[begin TEXT TO READ]

When You Just Need A Glimpse of Your Father
I close my eyes as the bell choir fills the sanctuary with angelic chimes. I turn from the daunting pulpit reserved on this morning for me, and I focus on breathing deep the peals of peace. My churning stomach refuses to comply. You have nothing worth saying, the Enemy taunts as I pray for God’s words to flow.
Bells are gently laid to rest. Congregational prayers offered. Then the woman with a kind gaze introduces me to the quiet crowd. Recognized by some, but a stranger to most, I step up to the podium in this small town church and pray once again for grace. I am out of place behind the pastor’s ornate rostrum, but oddly grateful for the barricade that hides my trembling legs.
I thank the congregation for inviting me to be a part of Women’s Sunday. I share of how my married life started just up the hill from this stalwart brick building; how my five children have each baptized the playground beyond these walls with tears and laughter, skinned knees and silly screams. I speak of the constant noise of my days and of the God who abides in my daily clank and clamor. Knees still knocking, I read the words that frame my talk…
In the days when community was richer and faith was deeper, a new home would be blessed and its doorsills anointed with oil, or honey, or blood. Before the explosion of churches, some homes even had altars. The temple, in fact, was called the Mishkan: a place of divine dwelling. In English we call it a tabernacle: a tent. The first church in the Abrahamic faiths, in other words, was a home. God chose to live among his people. Home in this earlier understanding, was more than a venue for eating and sleeping: it was a holy place. Somewhere along the way we forgot this. We began to think that God was out there– in heaven, a sunset, an ornate temple, a mega church. We forgot that the has always come to where we are, to dwell with us. We began to think of him as being somewhere else, and told ourselves that we had to get dressed up, put on smiles, and go find him…
Yes we can to to our churches and temples to seek him out, but I wonder if sometimes our homes are not just as sacred as these buildings. It is our homes where we make love and pray, where we make children and try to raise them, where–if we are blessed– we one day are allowed to die. If God is not is such a place, in the muck of our daily existence, in our beginnings and endings, then he is nowhere…. [Home] is where the sacred and mundane meet, which is to say, where the hand of God touches the broken heart of man.

[end TEXT TO READ]

▸ JOB 1:
Answer these questions about the reflection on home and God:
(a) How many children does the speaker have?
(b) What was the temple called?
(c) For what occasion did the congregation invite the speaker?

[begin SUPPLIED DATA]

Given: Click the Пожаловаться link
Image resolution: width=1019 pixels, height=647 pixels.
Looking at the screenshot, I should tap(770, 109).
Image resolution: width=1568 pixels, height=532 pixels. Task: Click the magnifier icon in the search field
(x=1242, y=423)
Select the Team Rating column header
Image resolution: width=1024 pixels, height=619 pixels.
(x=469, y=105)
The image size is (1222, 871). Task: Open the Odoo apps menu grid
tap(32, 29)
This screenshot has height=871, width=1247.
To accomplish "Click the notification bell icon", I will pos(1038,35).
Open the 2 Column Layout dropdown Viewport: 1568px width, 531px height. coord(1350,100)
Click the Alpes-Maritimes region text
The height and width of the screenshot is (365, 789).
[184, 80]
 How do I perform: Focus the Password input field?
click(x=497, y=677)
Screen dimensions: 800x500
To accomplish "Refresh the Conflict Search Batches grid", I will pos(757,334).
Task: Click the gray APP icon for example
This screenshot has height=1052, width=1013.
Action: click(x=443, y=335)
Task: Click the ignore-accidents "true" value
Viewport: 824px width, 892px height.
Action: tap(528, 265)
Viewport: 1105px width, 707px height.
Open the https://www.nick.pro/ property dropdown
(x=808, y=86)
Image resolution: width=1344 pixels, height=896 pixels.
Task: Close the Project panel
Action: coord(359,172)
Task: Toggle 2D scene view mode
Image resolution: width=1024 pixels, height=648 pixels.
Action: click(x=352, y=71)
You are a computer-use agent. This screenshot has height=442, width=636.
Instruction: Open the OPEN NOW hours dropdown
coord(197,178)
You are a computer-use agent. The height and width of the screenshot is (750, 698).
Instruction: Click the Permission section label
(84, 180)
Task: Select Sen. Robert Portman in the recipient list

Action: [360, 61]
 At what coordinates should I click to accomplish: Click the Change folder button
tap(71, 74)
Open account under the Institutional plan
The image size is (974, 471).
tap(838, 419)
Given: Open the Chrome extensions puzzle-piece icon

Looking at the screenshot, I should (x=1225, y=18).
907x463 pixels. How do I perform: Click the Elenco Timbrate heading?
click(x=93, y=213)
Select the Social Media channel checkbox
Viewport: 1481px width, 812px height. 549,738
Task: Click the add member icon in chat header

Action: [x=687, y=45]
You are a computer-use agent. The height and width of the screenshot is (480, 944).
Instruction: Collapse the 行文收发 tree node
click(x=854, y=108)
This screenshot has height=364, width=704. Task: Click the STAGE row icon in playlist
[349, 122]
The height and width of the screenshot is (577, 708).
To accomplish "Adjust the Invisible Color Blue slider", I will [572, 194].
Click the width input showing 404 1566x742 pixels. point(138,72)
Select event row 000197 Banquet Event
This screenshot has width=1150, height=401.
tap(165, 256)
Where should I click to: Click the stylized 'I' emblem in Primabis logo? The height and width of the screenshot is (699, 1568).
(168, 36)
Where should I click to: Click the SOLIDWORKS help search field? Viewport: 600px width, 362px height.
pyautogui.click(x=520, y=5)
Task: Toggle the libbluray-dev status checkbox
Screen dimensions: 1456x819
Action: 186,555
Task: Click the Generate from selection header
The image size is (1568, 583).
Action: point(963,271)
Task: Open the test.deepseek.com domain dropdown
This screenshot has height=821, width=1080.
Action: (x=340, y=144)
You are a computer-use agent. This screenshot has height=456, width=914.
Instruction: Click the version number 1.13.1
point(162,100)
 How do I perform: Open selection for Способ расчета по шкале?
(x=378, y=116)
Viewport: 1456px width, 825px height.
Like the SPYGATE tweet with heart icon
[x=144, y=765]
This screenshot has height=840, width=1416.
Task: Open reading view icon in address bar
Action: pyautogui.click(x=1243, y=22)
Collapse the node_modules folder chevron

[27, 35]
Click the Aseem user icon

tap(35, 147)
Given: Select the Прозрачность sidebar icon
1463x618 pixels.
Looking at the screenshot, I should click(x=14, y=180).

[end SUPPLIED DATA]

▸ JOB 2: Rewrite the entries in the part that opens with the line containing "Open account under the Institutional plan" and closes with the line containing "Action: (x=340, y=144)". Replace "checkbox" with "check box" and keep everything else the same.

▸ CORRECT ANSWER 1:
(a) Five.
(b) The Mishkan.
(c) Women's Sunday.

▸ CORRECT ANSWER 2:
Open account under the Institutional plan
The image size is (974, 471).
tap(838, 419)
Given: Open the Chrome extensions puzzle-piece icon

Looking at the screenshot, I should (x=1225, y=18).
907x463 pixels. How do I perform: Click the Elenco Timbrate heading?
click(x=93, y=213)
Select the Social Media channel check box
Viewport: 1481px width, 812px height. 549,738
Task: Click the add member icon in chat header

Action: [x=687, y=45]
You are a computer-use agent. The height and width of the screenshot is (480, 944).
Instruction: Collapse the 行文收发 tree node
click(x=854, y=108)
This screenshot has height=364, width=704. Task: Click the STAGE row icon in playlist
[349, 122]
The height and width of the screenshot is (577, 708).
To accomplish "Adjust the Invisible Color Blue slider", I will [572, 194].
Click the width input showing 404 1566x742 pixels. point(138,72)
Select event row 000197 Banquet Event
This screenshot has width=1150, height=401.
tap(165, 256)
Where should I click to: Click the stylized 'I' emblem in Primabis logo? The height and width of the screenshot is (699, 1568).
(168, 36)
Where should I click to: Click the SOLIDWORKS help search field? Viewport: 600px width, 362px height.
pyautogui.click(x=520, y=5)
Task: Toggle the libbluray-dev status check box
Screen dimensions: 1456x819
Action: 186,555
Task: Click the Generate from selection header
The image size is (1568, 583).
Action: point(963,271)
Task: Open the test.deepseek.com domain dropdown
This screenshot has height=821, width=1080.
Action: (x=340, y=144)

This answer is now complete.